Schwaller Urs · Ständerat · Freiburg · Fraktion CVP-EVP · 2012-09-26

Wortprotokoll

Wir haben in den letzten Jahren die Diskussion um die Einführung der Vertragsfreiheit sowohl in der Kommission wie im Rat mehrmals geführt. Auf dem Tisch lag auch bereits einmal der alte neue oder der neue alte Vorschlag von Kollege Gutzwiller. In den Volksabstimmungen - sei es im Zusammenhang mit einer Verfassungsbestimmung, sei es im Zusammenhang mit Managed Care - war die Frage der freien Arztwahl bzw. der Einschränkung der Zulassung für neue Leistungserbringer jeweils zentral.

Kollege Gutzwiller will jetzt den Vertragszwang einzig für die Spezialärzte aufheben. Auch eine solche beschränkte Aufhebung des Vertragszwangs wird - davon bin ich überzeugt - im Volk nicht mehrheitsfähig sein. Sie birgt vor allem die Gefahr, dass wir die Überprüfung erstens des Grundleistungskatalogs, zweitens der Angebotsdichte an stationären Einrichtungen und drittens vor allem auch die Neugestaltung des gleichen Finanzierungsschlüssels für ambulante und stationäre Leistungen wiederum zwei, drei Jahre aufschieben. Gleiches gilt für den vierten Punkt, nämlich für eine Überprüfung der Kompetenzaufteilung zwischen Bund und Kantonen und vor allem für eine Überprüfung und Änderung der Mehrfachrolle der Kantone - die wir hier ja vertreten. Diese Mehrfachrolle macht sich aber gerade in der Umsetzung von DRG wie auch in der Frage der Regelung der ausstehenden Prämienzahlungen wiederum stark bemerkbar und ist nicht unbedingt förderlich. Das sind für mich die zentralen Fragen, die es nun anzugehen gilt.

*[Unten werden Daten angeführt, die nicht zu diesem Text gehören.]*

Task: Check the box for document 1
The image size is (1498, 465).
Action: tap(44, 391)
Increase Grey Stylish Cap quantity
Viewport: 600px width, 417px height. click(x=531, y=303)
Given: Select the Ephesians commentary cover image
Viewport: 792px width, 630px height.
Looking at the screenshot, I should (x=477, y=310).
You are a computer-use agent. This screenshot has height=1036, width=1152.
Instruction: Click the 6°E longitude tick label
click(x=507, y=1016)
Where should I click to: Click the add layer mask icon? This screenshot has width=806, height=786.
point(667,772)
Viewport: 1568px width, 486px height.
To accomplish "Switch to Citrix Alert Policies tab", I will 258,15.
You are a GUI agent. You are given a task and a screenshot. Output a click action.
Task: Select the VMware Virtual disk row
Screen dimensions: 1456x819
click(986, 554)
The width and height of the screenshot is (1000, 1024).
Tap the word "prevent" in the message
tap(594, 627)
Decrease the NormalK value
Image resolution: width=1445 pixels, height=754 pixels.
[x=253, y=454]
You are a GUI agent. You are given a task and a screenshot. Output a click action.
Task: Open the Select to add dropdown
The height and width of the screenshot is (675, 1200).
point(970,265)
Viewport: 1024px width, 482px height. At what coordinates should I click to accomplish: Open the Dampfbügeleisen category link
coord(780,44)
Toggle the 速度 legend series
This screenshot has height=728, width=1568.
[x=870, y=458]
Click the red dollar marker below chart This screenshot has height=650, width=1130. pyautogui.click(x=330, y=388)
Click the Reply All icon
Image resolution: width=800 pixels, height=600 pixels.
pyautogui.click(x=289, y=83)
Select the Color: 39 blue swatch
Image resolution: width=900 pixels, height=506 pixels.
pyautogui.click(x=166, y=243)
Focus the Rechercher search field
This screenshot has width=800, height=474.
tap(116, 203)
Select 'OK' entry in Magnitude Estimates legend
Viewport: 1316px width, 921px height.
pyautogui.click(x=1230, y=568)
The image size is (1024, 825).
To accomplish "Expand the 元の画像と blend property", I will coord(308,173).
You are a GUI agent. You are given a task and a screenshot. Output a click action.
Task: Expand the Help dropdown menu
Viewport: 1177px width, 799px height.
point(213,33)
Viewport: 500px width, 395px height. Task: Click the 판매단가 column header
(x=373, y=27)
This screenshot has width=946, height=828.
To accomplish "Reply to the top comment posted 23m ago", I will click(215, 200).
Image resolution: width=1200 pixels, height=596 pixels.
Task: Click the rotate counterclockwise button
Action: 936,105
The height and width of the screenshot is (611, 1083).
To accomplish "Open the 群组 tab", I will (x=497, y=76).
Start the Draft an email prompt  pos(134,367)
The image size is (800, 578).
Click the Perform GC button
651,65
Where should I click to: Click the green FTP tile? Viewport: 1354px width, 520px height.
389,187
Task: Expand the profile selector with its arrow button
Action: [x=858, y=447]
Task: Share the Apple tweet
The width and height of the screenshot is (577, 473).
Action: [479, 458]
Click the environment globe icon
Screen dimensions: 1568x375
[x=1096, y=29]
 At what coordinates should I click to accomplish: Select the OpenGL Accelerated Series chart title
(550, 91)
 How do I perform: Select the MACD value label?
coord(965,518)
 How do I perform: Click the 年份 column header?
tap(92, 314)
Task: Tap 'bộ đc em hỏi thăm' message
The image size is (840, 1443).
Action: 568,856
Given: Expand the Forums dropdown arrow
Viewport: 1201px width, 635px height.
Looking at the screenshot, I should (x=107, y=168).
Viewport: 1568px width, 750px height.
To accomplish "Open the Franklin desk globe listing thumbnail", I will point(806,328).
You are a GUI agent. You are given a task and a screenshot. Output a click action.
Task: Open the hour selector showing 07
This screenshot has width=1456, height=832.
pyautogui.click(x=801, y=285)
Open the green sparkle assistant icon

Ich bin gegen eine sofortige Aufhebung des Vertragszwangs, wie das Kollege Gutzwiller verlangt. Und ich sage Ihnen auch, dass ich sehr skeptisch bin, was die Neuauflage des Ärztestopps anbelangt. Diese Diskussion wird dann aber in der Kommission und im Rat zu führen sein. Ich bin nicht überzeugt, dass das wirklich die zielführende Massnahme ist, und lehne daher - dies der letzte Satz hierzu - die Motion selbstverständlich ab, wie das auch der Bundesrat beantragt.